I was still a little surprised when I saw such an exact number in the biography. This experience was written in the life of the Mexican female painter FRIDA KALO.
Reading her biography two years after watching the movie still seems to be able to touch the small tremors aroused by her full and intense paintings at that time.
FRIDA KALO is another female painter I like besides Georgia O'keeffe. Different from O'keeffe's realistic style, FRIDA expresses more of a surreal idea, and O'keeffe's paintings are bright Compared with the elegant and graceful style, her colors are strong and strong, and the portraits are full of grotesque and seemingly penetrating eyes. To understand her paintings, it may be necessary to understand her life. She adjusted the gift of life into the colors on the drawing board to express her heart and become a clue for future generations.
At the age of eighteen, she was involved in a car accident, the lever of the bus went through her body, and the golden powder was sprinkled on FRIDA, who was covered in blood. She was beautiful, like a statue of a goddess suffering in a bottle.
The car accident brought her severe physical pain and the reality of losing her right to be a mother.
But met Diego.
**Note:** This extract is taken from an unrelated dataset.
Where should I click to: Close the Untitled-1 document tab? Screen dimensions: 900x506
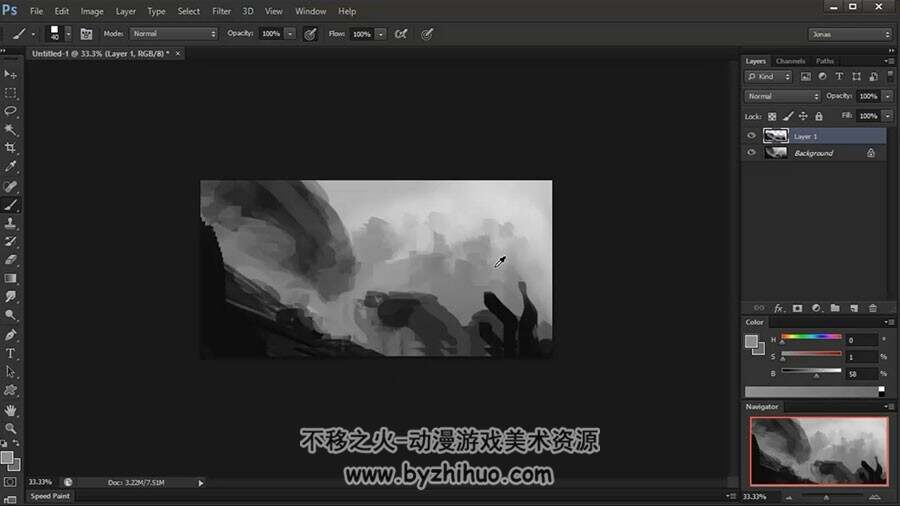178,53

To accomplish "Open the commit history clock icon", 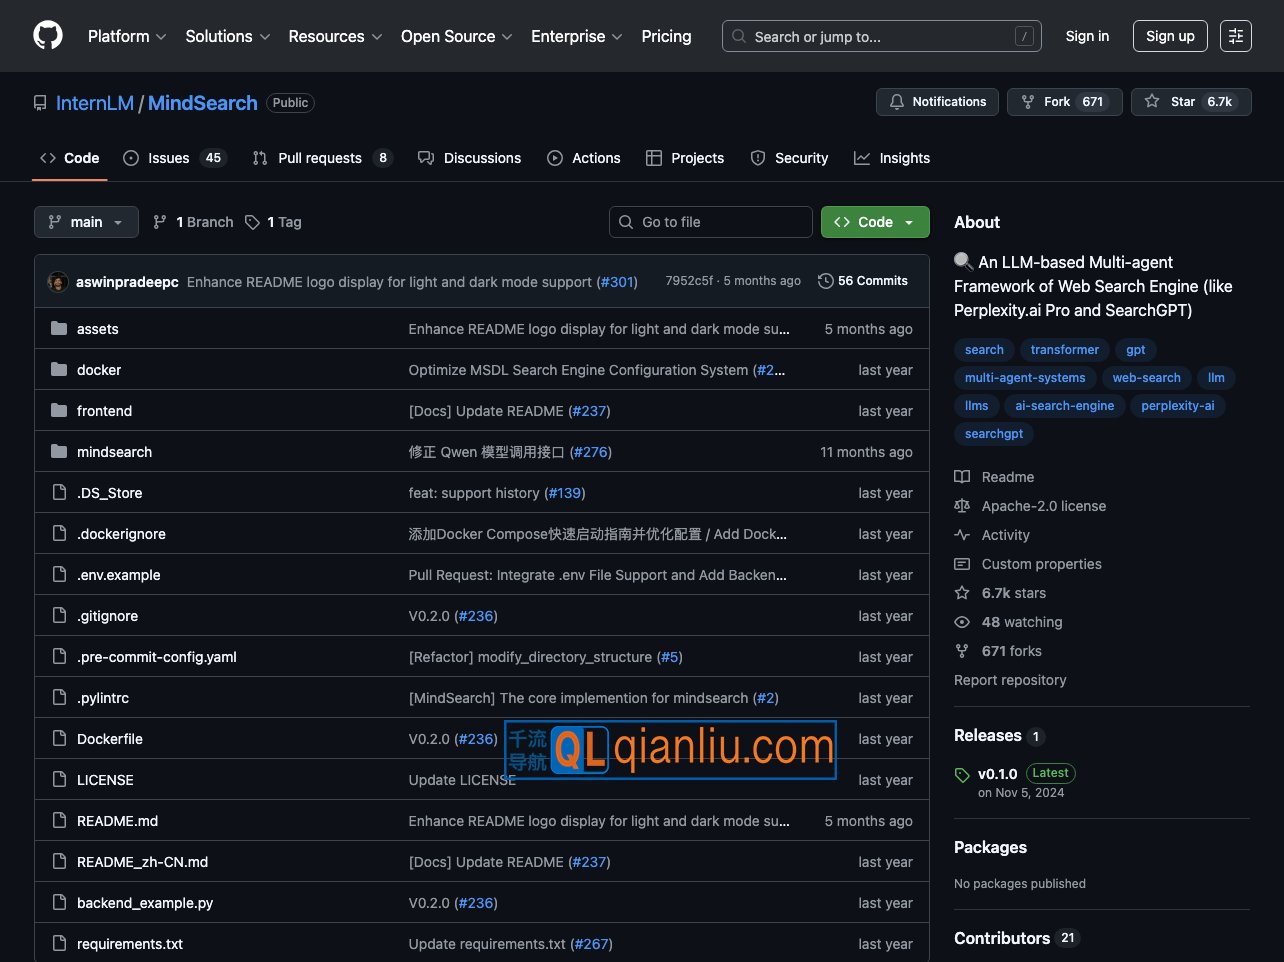I will (x=825, y=281).
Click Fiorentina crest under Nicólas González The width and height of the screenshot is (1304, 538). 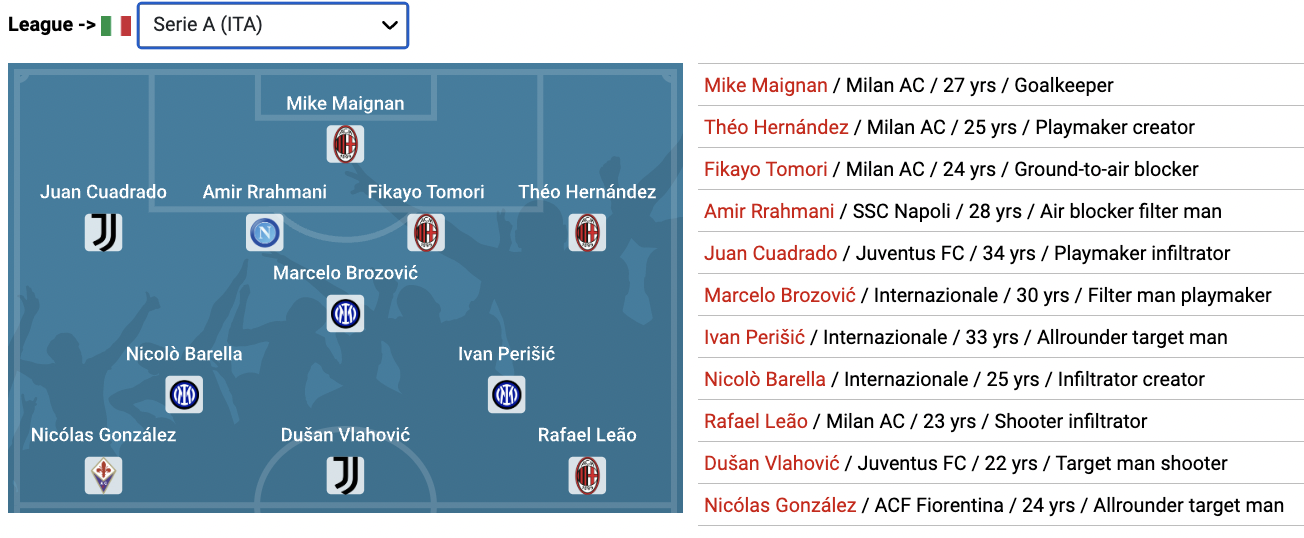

Rivera, she suffered a greater love pain with her broken body.
Submerged in alcohol and confused love still can not alleviate the pain of body and mind.
So she kept painting, painting colorful butterflies on plaster coats, painting herself lying on the bed, and painting the fetus in a bottle in the post-abortion ward. She will use colored paint to vent all her inner turmoil.
His husband, friend, teacher, comrade-in-arms - Diego Li. Rivera said:
her paintings, some sweet as a smile, some despair as the suffering of life.
She is the greatest female painter in the history of Mexico, like the strong and gloomy red bougainvillea unique to Mexico, like the large agave blooming in the deserts of Latin America, Frida, accompanied by a life of pain and agitation, left behind A touching painting and a last word that deviates from life.
Death dances beside her, and she has fought against suffering all her life with these words at the end of her life:
"I hope my death is happy, and I don't want to come back."